» Task description:
Within the records below is a range that opens at the line with "Reverse the Name column sort direction arrow" and closes at the line with "Click the Promotional Text help question mark". Return that range word for word, both ends included, and only that range.

(Saved entries)

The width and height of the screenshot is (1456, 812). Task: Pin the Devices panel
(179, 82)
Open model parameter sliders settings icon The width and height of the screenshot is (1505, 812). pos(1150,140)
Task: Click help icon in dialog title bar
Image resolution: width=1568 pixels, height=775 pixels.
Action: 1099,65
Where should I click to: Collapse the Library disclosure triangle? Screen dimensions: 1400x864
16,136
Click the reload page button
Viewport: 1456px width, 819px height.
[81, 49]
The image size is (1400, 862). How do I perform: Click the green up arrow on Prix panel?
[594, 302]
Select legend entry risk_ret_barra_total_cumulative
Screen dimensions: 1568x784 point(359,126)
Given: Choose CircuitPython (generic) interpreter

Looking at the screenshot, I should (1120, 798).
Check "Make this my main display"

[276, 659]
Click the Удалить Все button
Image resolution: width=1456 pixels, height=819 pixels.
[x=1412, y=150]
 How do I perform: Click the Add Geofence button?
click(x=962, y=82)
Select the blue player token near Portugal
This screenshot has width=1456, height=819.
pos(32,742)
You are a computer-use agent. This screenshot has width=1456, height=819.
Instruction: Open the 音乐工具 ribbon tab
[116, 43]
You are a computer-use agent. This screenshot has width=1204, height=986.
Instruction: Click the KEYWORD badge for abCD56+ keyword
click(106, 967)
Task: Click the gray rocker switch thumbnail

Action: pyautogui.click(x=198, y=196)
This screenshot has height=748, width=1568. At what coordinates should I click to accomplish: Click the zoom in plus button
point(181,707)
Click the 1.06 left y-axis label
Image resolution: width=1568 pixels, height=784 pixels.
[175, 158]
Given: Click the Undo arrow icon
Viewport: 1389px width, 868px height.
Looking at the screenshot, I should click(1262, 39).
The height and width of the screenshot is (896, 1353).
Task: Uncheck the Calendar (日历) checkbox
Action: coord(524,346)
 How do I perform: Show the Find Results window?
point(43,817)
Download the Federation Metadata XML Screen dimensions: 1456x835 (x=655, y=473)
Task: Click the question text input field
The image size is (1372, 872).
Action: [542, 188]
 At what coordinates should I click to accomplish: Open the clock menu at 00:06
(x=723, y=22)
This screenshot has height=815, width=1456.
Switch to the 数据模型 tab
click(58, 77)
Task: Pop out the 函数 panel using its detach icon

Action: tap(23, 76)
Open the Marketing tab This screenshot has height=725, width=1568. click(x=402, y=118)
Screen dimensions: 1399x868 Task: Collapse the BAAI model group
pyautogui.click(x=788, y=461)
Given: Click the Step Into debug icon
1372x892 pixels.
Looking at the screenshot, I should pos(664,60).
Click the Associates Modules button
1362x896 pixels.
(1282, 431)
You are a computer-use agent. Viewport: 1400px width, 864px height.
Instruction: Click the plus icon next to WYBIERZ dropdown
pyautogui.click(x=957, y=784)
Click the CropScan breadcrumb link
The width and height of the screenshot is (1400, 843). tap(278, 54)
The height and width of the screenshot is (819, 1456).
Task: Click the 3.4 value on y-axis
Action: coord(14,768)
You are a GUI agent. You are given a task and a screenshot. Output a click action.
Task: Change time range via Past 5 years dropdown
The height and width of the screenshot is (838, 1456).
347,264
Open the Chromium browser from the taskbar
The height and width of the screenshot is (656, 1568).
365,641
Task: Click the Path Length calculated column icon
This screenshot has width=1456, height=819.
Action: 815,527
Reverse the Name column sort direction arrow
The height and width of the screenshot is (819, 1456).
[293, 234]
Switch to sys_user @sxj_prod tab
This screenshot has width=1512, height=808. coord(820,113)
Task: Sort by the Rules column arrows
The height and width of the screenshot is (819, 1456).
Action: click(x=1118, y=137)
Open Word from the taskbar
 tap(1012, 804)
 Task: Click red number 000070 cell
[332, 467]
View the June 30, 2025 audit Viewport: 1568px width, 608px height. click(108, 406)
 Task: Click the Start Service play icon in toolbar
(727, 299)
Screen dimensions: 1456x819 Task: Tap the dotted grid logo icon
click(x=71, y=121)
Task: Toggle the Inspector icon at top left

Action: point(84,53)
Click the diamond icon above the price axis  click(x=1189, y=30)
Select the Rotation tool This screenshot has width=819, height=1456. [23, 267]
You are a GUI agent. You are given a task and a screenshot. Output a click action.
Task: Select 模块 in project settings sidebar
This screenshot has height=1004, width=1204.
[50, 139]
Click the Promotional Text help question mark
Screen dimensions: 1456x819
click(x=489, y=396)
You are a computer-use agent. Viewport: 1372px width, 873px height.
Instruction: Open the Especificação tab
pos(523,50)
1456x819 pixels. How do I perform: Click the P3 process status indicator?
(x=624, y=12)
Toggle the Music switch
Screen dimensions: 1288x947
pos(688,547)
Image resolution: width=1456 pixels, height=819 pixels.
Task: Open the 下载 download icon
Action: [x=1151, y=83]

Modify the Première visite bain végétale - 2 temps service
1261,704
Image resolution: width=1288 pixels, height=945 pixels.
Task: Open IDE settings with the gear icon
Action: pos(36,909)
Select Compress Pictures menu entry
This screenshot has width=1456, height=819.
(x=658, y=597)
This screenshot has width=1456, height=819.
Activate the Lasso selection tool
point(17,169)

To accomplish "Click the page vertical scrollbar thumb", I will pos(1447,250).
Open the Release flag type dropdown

» Output below:
Reverse the Name column sort direction arrow
The height and width of the screenshot is (819, 1456).
[293, 234]
Switch to sys_user @sxj_prod tab
This screenshot has width=1512, height=808. coord(820,113)
Task: Sort by the Rules column arrows
The height and width of the screenshot is (819, 1456).
Action: click(x=1118, y=137)
Open Word from the taskbar
 tap(1012, 804)
 Task: Click red number 000070 cell
[332, 467]
View the June 30, 2025 audit Viewport: 1568px width, 608px height. click(108, 406)
 Task: Click the Start Service play icon in toolbar
(727, 299)
Screen dimensions: 1456x819 Task: Tap the dotted grid logo icon
click(x=71, y=121)
Task: Toggle the Inspector icon at top left

Action: point(84,53)
Click the diamond icon above the price axis  click(x=1189, y=30)
Select the Rotation tool This screenshot has width=819, height=1456. [23, 267]
You are a GUI agent. You are given a task and a screenshot. Output a click action.
Task: Select 模块 in project settings sidebar
This screenshot has height=1004, width=1204.
[50, 139]
Click the Promotional Text help question mark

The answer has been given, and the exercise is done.